He was born in Berlin, and educated with the intention of a military career. He entered the artillery of the Guards as an officer in 1860, but was forced to leave in 1865 because of a knee problem. After some hesitation between music and philosophy, he decided to make the latter his profession, and in 1867 obtained a Ph.D. from the University of Rostock. He subsequently returned to Berlin, and died at Grosslichterfelde.

His reputation as a philosopher was established by his first book, The Philosophy of the Unconscious (1869). This success was largely due to the originality of its title, the diversity of its contents (Von Hartmann professing to obtain his speculative results by the methods of inductive science, and making plentiful use of concrete illustrations), the fashionableness of its pessimism and the vigour and lucidity of its style. The conception of the Unconscious, by which Von Hartmann describes his ultimate metaphysical principle, is not at bottom as paradoxical as it sounds, being merely a new and mysterious designation for the Absolute of German metaphysicians.

The Unconscious appears as a combination of the metaphysics of Hegel with that of Arthur Schopenhauer. The Unconscious is both Will and Reason and the absolute all-embracing ground of all existence. Von Hartmann thus combines pantheism with panlogism in a manner adumbrated by Schelling in his positive philosophy. Nevertheless Will and not Reason is the primary aspect of the Unconscious, whose melancholy career is determined by the primacy of the Will and the subservience of the Reason. Precosmically the Will is potential and the Reason latent, and the Will is void of reason when it passes from potentiality to actual willing. This latter is absolute misery, and to cure it the Unconscious evokes its Reason and with its aid creates the best of all possible worlds, which contains the promise of its redemption from actual existence by the emancipation of the Reason from its subjugation to the Will in the conscious reason of the enlightened pessimist. When the greater part of the Will in existence is so far enlightened by reason as to perceive the inevitable misery of existence, a collective effort to will non-existence will be made, and the world will relapse into nothingness, the Unconscious into quiescence.

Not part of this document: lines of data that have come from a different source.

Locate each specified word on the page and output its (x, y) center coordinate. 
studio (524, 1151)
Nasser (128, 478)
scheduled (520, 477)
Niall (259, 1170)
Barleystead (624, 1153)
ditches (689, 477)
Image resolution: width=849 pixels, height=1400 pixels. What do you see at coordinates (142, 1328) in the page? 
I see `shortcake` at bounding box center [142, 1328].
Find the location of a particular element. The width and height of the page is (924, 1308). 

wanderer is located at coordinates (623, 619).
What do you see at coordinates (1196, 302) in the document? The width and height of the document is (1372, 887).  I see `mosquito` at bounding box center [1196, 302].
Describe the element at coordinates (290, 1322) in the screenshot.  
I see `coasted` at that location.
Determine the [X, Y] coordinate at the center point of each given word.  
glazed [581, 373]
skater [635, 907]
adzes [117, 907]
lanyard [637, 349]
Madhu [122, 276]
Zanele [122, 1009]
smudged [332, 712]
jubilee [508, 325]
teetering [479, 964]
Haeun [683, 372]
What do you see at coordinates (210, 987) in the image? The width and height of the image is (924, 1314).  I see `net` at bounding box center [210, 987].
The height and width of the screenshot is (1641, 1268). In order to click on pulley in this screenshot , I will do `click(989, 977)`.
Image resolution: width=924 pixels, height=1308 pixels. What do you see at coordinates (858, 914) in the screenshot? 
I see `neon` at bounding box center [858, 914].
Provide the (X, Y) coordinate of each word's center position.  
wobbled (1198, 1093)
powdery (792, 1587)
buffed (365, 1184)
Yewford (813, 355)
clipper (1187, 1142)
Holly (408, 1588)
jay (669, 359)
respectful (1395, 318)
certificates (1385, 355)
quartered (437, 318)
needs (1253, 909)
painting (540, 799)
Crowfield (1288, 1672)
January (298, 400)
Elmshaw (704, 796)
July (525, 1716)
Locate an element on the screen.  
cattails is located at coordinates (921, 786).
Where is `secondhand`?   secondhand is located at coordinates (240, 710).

Von Hartmann is a pessimist, but not an unmitigated one. The individual's happiness is indeed unattainable either here and now or hereafter and in the future, but he does not despair of ultimately releasing the Unconscious from its sufferings. He differs from Schopenhauer in making salvation by the negation of the Will-to-live depend on a collective social effort and not on individualistic asceticism. The conception of a redemption of the Unconscious also supplies the ultimate basis of Von Hartmann's ethics. We must provisionally affirm life and devote ourselves to social evolution, instead of striving after a happiness which is impossible; in so doing we shall find that morality renders life less unhappy than it would otherwise be. Suicide, and all other forms of selfishness, are highly reprehensible. Epistemologically Von Hartmann is a transcendental realist, who ably defends his views and acutely criticizes those of his opponents. His realism enables him to maintain the reality of Time, and so of the process of the world's redemption.